Pattern Classification In Symbolic Streams via Semantic Annihilation of Information
Ishanu Chattopadhyay, Yicheng Wen, Asok Ray

TL;DR
This paper introduces a novel pattern classification method for symbolic streams that uses semantic annihilation to erase patterns, transforming sequences into white noise for accurate detection, with theoretical guarantees and simulation validation.
Contribution
It presents a new algebraic framework for pattern classification in symbolic data using semantic annihilators based on PFSA models, offering theoretical advantages over existing methods.
Findings
Semantic annihilators effectively identify patterns in symbolic streams.
The method guarantees perfect pattern detection under certain conditions.

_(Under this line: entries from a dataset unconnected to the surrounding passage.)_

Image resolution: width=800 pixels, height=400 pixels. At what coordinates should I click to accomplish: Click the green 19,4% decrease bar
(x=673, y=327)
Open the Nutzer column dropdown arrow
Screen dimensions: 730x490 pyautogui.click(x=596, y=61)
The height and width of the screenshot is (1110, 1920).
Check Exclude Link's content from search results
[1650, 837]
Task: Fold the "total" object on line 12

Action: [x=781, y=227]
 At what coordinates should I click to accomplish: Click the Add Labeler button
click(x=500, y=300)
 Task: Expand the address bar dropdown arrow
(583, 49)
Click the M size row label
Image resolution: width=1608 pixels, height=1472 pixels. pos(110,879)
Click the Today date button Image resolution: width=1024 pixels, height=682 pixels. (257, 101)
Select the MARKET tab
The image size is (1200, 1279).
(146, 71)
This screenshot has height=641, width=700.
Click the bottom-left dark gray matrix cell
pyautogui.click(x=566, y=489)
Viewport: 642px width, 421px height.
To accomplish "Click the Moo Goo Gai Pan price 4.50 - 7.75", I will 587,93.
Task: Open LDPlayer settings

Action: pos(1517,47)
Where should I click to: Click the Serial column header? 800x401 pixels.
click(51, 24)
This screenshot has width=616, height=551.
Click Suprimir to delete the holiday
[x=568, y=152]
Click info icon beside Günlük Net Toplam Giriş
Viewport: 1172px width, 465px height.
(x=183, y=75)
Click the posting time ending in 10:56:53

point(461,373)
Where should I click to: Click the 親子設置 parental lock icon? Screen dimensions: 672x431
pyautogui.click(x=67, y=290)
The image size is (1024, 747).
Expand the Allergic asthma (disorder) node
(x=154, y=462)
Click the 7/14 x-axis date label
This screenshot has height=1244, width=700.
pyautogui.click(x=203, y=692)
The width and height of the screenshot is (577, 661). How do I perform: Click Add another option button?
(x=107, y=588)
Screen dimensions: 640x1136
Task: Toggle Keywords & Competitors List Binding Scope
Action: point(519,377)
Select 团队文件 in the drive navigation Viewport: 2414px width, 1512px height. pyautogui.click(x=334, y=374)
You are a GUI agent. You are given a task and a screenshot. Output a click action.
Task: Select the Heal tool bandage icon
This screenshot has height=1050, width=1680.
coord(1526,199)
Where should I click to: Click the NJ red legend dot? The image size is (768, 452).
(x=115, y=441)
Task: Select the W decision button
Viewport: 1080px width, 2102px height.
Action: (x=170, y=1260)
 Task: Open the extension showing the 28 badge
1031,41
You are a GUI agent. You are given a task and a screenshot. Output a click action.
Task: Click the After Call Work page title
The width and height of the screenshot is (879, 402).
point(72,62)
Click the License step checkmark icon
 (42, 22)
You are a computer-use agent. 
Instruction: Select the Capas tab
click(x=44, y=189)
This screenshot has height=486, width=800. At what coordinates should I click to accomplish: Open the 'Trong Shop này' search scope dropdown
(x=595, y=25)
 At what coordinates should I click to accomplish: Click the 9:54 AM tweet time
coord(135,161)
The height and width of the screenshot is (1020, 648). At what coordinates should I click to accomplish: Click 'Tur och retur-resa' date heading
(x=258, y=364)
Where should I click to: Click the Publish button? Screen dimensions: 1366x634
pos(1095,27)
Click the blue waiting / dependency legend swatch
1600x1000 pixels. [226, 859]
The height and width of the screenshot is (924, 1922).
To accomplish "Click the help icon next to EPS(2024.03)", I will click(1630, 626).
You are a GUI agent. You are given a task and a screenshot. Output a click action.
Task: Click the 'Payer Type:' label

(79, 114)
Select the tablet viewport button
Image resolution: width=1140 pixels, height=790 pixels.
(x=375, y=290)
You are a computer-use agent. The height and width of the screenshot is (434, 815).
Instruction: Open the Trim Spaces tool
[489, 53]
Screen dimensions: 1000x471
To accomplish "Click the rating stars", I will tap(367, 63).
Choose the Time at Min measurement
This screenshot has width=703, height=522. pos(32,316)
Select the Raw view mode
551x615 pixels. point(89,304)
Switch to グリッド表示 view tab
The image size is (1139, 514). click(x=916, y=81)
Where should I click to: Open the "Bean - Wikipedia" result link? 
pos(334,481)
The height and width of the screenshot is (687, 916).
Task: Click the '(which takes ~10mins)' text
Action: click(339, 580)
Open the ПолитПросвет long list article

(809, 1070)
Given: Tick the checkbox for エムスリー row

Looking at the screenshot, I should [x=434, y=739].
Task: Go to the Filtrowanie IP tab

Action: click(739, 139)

Simulation results validate the theoretical advantages of the approach.
Abstract
We propose a technique for pattern classification in symbolic streams via selective erasure of observed symbols, in cases where the patterns of interest are represented as Probabilistic Finite State Automata (PFSA). We define an additive abelian group for a slightly restricted subset of probabilistic finite state automata (PFSA), and the group sum is used to formulate pattern-specific semantic annihilators. The annihilators attempt to identify pre-specified patterns via removal of essentially all inter-symbol correlations from observed sequences, thereby turning them into symbolic white noise. Thus a perfect annihilation corresponds to a perfect pattern match. This approach of classification via information annihilation is shown to be strictly advantageous, with theoretical guarantees, for a large class of PFSA models. The results are supported by simulation experiments.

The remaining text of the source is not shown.